▶ _YOUR GOAL_
Report every line of the records below that contains the string "showing", matching case.

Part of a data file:
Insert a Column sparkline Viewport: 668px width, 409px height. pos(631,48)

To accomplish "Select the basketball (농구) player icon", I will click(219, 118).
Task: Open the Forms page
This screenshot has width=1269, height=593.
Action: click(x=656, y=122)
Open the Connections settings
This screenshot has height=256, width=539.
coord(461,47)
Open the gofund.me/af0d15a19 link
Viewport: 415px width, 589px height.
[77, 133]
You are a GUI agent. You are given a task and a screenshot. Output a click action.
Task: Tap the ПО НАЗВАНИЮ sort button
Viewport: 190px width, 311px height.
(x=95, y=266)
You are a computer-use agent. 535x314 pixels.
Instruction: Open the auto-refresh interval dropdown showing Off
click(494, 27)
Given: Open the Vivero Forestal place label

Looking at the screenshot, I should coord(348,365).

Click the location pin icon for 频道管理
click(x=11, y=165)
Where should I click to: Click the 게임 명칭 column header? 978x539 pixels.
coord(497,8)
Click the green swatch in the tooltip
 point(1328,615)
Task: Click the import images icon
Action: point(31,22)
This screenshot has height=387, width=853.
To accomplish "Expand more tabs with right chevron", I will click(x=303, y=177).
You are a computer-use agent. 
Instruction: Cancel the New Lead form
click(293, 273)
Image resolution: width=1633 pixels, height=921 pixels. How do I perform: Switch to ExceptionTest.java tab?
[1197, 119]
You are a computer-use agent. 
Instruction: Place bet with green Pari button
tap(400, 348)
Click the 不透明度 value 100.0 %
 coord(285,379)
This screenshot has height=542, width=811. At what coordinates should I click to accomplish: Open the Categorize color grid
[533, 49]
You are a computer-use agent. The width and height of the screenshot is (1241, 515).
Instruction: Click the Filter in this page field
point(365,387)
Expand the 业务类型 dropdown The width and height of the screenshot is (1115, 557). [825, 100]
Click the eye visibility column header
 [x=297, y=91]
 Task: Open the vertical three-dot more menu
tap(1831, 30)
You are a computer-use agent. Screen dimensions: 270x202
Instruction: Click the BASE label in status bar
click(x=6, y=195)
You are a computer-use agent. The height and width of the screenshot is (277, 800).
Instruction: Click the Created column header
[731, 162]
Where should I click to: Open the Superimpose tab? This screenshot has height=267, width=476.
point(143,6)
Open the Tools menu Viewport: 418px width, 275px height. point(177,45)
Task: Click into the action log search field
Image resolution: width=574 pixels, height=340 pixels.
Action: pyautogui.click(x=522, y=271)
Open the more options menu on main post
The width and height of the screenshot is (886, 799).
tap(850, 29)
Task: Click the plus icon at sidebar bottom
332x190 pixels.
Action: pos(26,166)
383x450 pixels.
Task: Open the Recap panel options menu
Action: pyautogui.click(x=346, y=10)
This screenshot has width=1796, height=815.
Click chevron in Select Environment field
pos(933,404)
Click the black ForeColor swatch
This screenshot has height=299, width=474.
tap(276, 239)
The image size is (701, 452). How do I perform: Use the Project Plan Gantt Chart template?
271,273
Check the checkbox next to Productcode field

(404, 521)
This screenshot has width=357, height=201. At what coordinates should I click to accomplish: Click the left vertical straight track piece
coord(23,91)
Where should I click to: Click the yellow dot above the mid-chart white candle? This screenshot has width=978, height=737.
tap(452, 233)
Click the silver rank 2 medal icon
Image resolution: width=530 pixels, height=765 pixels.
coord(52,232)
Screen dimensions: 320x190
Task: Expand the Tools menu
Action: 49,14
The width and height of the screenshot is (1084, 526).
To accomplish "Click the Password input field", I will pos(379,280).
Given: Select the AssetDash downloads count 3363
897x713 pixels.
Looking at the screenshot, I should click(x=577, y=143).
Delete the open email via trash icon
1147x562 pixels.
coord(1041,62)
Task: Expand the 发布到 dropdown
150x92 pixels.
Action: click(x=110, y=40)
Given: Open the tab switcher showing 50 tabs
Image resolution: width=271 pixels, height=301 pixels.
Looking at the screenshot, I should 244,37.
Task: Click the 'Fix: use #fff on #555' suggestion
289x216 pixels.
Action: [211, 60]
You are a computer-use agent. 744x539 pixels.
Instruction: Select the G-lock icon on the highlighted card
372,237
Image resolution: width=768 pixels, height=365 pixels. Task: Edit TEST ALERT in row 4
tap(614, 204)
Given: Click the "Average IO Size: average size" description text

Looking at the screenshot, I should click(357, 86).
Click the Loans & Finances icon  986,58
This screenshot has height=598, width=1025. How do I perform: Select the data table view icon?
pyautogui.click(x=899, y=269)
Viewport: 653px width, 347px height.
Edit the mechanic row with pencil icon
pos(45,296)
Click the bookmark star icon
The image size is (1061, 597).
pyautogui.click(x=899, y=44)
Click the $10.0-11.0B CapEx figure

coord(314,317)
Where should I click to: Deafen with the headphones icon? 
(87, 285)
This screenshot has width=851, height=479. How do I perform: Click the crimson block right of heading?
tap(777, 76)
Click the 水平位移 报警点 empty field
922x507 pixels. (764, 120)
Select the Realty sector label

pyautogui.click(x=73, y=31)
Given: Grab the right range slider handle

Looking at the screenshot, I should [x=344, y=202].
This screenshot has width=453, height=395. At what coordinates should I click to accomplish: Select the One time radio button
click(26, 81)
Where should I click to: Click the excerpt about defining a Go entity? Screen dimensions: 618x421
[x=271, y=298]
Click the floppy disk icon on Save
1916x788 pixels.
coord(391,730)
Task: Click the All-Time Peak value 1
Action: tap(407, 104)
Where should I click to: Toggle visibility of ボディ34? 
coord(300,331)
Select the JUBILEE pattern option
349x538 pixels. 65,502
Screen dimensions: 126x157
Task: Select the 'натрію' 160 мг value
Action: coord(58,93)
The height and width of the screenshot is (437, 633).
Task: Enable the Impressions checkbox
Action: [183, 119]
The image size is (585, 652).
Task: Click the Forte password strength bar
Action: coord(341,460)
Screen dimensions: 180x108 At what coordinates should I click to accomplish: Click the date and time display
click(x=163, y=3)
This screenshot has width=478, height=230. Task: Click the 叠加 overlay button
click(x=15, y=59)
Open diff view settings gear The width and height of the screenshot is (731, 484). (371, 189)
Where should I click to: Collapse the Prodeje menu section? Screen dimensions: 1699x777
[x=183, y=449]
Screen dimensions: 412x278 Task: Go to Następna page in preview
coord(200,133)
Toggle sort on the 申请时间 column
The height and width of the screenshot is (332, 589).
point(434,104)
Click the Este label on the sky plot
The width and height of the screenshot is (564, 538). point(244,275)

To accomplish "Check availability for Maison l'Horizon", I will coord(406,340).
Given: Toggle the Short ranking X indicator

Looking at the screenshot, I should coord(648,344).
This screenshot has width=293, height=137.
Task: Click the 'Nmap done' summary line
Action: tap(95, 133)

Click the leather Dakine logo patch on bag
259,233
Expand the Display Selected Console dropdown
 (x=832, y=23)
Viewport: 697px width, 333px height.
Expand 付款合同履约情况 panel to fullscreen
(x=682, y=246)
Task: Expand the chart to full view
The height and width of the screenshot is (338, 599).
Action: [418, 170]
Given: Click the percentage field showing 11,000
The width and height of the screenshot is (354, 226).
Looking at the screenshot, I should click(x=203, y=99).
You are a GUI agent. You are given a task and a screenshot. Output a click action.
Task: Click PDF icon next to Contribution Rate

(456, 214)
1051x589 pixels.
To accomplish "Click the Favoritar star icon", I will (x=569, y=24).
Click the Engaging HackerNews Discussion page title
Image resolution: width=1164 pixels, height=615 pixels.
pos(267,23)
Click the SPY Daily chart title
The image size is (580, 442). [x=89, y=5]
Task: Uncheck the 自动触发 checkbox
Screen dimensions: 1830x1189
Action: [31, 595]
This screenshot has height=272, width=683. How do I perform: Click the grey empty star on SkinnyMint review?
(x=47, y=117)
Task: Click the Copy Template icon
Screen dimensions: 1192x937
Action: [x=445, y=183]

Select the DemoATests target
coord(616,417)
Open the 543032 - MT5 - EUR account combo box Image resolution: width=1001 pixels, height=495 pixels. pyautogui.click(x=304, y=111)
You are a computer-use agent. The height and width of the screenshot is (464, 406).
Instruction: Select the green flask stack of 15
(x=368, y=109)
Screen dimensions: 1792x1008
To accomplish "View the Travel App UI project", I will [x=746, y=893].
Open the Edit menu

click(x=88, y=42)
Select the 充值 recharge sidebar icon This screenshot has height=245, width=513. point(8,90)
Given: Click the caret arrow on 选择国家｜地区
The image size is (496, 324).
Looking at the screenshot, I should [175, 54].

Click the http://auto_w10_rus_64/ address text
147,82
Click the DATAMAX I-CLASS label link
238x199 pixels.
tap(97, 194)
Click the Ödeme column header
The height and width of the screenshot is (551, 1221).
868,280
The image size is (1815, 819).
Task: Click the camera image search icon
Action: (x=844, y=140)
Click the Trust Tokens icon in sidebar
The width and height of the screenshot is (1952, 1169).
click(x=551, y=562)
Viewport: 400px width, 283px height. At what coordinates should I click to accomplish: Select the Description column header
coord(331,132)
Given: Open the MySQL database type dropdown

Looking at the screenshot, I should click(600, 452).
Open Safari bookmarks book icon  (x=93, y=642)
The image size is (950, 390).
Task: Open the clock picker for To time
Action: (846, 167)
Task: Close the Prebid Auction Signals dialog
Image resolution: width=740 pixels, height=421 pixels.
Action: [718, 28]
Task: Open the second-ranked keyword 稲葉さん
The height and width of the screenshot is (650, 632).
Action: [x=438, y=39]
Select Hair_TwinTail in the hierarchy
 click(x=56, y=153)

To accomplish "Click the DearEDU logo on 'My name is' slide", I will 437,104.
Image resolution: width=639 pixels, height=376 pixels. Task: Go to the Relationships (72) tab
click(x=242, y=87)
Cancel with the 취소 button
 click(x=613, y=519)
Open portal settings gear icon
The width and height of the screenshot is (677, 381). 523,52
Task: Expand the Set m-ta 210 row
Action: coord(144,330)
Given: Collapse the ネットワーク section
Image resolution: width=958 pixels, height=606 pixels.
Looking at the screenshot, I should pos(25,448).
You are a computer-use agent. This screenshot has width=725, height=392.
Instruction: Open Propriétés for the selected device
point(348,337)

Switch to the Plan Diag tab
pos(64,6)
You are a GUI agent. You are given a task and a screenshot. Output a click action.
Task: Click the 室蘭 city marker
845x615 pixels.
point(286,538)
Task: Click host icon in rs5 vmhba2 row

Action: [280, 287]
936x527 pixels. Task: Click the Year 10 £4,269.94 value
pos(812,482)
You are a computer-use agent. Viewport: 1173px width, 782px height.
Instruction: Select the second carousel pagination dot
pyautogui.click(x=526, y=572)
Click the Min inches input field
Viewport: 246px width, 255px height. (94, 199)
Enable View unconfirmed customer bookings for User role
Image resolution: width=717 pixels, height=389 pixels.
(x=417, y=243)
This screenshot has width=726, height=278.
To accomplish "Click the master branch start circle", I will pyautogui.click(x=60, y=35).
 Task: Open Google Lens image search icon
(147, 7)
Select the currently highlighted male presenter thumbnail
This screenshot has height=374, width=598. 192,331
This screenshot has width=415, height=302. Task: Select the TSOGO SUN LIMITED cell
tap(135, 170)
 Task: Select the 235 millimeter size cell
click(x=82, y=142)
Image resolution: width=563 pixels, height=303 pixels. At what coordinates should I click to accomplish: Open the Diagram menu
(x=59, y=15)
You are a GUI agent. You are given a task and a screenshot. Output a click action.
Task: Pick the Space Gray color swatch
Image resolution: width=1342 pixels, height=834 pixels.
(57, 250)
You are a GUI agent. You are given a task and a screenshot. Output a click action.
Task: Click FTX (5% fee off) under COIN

▶ _FINAL ANSWER_
Instruction: Open the auto-refresh interval dropdown showing Off
Given: Open the tab switcher showing 50 tabs
Given: Click the percentage field showing 11,000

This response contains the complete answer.